Management & Operations

Miami-Dade approves creation of a regional transit authority

Posted on July 1, 2002

Miami-Dade County commissioners recently decided to support plans for a new regional transit authority (RTA) in partnership with Palm Beach and Broward counties. The project would result in an extensive tri-county bus and rail network in southern Florida. Plans are to expand upon Tri-Rail, the commuter rail system in the region, which currently runs north and south along much of Interstate 95. In the initial stages, Tri-Rail would be extended on both the north and south ends and links would be added. There would be additional buses connecting the counties and feeding the rail line. Tri-Rail currently has some connector buses operated by each county independently but, under the RTA, the counties would coordinate their bus systems. “We’re planning to ask the state legislature next year to create it,” said Commissioner Bruno Barreiro, chair of the county’s transportation, infrastructure and environment committee. “We have a regional transit organization (RTO) right now for planning purposes, and a Tri-Rail board that runs the train.

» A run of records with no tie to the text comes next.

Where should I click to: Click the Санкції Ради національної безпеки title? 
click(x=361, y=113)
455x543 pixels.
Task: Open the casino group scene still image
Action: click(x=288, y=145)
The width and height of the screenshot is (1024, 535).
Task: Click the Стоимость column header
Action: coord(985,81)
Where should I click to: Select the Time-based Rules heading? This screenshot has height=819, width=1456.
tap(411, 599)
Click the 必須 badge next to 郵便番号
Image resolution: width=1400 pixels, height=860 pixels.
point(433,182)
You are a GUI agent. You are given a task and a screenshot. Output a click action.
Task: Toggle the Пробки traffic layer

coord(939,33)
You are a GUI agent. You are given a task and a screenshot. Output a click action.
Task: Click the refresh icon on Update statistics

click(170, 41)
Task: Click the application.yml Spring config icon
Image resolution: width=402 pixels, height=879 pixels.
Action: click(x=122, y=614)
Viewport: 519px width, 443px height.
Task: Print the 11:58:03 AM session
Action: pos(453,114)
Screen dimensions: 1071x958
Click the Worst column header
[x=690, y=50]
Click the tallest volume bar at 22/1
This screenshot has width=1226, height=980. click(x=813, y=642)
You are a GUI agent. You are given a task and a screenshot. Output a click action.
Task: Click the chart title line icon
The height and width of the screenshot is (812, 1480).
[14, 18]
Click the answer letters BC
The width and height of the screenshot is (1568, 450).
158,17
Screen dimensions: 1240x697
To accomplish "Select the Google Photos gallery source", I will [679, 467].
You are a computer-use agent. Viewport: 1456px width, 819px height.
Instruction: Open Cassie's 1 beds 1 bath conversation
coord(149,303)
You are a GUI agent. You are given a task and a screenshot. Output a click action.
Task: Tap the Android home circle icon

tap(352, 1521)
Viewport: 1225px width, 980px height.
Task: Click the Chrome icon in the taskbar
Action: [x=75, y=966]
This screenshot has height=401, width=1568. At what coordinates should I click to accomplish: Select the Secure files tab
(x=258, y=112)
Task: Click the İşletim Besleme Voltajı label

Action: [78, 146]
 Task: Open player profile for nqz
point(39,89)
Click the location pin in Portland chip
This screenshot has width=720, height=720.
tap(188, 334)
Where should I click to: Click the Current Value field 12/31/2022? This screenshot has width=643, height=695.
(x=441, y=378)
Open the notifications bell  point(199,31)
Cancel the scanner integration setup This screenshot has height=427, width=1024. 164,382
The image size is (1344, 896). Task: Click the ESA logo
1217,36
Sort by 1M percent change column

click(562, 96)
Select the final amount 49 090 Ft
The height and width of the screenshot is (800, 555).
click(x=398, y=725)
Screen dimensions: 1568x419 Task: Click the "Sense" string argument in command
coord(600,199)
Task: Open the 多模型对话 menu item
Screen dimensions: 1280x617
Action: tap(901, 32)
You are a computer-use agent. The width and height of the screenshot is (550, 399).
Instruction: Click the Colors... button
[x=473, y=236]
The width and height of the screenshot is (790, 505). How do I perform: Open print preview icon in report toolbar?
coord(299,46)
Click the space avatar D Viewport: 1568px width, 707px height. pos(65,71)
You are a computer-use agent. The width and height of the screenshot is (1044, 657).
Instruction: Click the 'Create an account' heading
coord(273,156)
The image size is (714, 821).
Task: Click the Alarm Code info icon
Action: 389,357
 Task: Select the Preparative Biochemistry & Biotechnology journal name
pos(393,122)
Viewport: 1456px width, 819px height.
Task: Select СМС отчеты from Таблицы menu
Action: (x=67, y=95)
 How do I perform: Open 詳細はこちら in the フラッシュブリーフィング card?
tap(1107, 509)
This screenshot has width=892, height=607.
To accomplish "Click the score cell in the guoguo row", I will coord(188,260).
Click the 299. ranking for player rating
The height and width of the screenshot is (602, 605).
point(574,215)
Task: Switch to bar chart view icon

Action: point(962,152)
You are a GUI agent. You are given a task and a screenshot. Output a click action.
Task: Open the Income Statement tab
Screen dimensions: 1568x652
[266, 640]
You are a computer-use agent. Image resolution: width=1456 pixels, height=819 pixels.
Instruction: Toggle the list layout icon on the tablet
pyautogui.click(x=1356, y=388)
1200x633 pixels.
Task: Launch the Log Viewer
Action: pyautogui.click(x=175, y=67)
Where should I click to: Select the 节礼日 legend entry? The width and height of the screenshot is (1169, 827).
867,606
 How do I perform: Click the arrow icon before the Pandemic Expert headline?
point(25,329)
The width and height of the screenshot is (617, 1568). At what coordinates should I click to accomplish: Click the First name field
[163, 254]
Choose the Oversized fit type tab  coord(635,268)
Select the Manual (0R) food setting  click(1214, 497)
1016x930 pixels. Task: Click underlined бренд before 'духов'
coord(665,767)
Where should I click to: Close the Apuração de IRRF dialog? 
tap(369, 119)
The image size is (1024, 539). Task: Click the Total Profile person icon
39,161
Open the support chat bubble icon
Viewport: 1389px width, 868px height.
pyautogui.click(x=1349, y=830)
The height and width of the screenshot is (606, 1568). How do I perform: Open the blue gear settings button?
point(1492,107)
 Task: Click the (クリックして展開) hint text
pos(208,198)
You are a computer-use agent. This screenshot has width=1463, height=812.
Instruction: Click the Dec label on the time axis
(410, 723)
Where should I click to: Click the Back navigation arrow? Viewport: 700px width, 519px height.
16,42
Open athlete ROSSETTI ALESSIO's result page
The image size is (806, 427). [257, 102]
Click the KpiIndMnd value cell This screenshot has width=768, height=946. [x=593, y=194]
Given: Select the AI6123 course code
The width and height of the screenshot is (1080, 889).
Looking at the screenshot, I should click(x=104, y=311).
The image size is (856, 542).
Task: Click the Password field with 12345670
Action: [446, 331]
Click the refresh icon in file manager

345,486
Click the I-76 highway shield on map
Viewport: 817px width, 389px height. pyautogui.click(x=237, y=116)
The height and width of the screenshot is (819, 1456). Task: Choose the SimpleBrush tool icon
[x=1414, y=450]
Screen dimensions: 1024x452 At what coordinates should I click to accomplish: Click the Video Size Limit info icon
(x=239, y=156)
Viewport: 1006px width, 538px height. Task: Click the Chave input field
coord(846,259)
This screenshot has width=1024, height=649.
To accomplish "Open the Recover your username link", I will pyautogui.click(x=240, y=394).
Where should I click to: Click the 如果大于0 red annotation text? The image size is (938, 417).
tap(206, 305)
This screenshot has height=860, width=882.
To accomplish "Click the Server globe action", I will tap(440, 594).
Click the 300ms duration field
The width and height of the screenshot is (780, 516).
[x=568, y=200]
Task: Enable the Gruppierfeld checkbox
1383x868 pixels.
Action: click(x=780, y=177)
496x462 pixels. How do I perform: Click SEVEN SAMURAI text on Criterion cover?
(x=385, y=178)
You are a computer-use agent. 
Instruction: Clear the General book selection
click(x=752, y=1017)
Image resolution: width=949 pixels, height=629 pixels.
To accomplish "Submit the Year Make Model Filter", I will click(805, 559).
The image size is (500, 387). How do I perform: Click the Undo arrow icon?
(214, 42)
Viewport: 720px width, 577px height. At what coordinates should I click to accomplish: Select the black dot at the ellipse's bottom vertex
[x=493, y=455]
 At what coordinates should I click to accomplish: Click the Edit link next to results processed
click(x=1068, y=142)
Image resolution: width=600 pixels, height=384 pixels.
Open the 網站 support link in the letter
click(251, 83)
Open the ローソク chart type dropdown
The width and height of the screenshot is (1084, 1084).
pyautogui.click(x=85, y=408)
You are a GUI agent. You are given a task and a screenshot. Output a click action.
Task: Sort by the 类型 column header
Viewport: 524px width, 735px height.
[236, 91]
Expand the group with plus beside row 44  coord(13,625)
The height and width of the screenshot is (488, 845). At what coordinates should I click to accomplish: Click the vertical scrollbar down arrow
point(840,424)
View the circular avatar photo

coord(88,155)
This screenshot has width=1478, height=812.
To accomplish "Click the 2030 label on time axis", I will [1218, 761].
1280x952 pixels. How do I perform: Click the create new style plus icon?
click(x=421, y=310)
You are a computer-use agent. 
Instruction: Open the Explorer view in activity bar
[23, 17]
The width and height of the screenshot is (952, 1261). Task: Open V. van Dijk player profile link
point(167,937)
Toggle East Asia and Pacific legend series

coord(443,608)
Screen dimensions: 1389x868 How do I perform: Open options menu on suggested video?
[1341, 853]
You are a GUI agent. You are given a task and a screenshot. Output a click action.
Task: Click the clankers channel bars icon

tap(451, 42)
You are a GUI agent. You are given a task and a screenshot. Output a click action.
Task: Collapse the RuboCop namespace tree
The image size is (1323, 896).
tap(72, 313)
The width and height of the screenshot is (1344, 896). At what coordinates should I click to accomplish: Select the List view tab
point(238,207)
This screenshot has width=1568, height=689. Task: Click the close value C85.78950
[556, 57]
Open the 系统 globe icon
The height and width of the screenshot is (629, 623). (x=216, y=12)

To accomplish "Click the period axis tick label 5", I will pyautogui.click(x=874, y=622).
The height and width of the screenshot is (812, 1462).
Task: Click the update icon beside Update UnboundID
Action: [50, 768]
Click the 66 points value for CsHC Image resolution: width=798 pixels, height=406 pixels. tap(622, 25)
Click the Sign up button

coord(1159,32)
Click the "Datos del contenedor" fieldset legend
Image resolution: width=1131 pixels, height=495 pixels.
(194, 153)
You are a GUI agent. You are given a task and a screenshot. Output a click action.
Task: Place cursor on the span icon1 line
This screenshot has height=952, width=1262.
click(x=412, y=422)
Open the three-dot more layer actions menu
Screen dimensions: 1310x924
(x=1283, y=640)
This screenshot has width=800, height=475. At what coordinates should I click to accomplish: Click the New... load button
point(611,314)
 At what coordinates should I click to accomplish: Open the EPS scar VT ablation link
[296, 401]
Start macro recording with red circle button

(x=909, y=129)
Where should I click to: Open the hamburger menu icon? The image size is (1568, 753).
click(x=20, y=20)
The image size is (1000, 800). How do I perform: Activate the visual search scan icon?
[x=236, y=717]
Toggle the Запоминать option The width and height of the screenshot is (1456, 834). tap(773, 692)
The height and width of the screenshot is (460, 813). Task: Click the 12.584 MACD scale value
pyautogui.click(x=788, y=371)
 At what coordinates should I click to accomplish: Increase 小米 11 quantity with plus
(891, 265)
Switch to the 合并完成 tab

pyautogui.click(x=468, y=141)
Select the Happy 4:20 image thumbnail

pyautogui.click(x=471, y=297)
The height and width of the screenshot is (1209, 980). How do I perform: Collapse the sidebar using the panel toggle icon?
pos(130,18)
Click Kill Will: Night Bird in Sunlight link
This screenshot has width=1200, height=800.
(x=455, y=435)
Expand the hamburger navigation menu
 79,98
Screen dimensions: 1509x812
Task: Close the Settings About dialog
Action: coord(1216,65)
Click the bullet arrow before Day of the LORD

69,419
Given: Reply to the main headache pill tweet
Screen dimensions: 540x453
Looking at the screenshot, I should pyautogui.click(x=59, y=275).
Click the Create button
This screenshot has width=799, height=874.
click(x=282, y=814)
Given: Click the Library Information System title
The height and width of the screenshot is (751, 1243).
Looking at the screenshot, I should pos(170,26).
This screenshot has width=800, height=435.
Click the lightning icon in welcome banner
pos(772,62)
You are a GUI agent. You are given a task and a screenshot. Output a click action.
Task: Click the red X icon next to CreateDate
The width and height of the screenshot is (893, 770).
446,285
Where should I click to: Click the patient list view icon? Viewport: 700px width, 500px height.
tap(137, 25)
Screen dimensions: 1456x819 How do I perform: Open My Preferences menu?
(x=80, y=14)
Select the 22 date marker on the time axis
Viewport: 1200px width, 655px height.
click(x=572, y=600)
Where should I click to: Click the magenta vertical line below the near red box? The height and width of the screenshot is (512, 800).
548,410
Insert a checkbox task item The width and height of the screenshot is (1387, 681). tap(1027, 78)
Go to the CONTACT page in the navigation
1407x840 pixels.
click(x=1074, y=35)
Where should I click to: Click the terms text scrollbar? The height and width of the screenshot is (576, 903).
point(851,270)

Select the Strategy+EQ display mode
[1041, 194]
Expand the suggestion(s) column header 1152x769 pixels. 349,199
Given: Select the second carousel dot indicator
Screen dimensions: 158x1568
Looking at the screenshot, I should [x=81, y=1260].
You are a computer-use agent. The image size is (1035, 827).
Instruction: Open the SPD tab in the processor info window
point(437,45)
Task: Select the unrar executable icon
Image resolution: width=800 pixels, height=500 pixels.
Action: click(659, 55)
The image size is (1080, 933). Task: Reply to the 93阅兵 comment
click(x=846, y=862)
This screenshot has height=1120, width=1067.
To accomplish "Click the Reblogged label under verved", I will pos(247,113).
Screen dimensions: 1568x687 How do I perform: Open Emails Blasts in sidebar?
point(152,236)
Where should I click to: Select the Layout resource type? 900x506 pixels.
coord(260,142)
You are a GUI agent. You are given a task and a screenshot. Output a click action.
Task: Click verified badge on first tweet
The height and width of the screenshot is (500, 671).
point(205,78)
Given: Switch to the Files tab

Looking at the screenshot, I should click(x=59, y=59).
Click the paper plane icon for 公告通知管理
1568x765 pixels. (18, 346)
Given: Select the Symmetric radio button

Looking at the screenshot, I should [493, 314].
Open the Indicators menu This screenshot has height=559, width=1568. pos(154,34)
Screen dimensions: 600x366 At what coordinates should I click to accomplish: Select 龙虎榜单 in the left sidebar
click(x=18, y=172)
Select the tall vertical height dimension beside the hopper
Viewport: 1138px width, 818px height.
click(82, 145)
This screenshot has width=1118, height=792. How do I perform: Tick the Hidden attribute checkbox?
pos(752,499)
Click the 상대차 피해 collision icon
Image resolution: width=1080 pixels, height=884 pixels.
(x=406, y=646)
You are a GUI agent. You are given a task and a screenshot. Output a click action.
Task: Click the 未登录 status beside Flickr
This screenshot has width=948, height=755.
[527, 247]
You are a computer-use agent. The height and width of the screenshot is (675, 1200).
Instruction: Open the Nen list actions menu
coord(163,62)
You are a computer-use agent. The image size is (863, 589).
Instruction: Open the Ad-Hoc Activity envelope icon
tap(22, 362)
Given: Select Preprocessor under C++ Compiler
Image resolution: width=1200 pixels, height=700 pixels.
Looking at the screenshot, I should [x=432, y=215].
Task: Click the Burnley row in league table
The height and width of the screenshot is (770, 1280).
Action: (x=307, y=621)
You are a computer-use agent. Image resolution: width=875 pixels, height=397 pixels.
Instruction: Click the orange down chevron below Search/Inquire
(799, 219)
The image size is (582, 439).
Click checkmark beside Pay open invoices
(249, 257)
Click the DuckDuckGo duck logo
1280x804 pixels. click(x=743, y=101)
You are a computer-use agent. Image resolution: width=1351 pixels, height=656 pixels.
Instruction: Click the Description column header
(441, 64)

The RTA would essentially be a combination of both Tri-Rail and the RTO.” The proposed RTA would raise $8.3 million a year through a $2-per-car surcharge on tag-renewal fees. RTA supporters said the unified regional front would help bring more federal transit money to Florida. Miami-Dade had initial reservations about the project and was the last to come on board. “There have been a lot of issues with the three counties, and not just in public transportation but in other areas, that we wanted to work out. We’re optimistic that this will be a good plan with positive results,” said Barreiro. Because Miami-Dade has the largest public transportation system in Florida, the county’s officials wanted to ensure that a joint system would still meet their requirements. The county is also the southernmost of the three, and establishing effective east-west service in its area is a major concern. “We will be taking baby steps to transition into a joint system,” said Barreiro. “We need to learn how to work cooperatively to make sure each community’s needs are met and that there is confidence in the way things are being planned and executed.”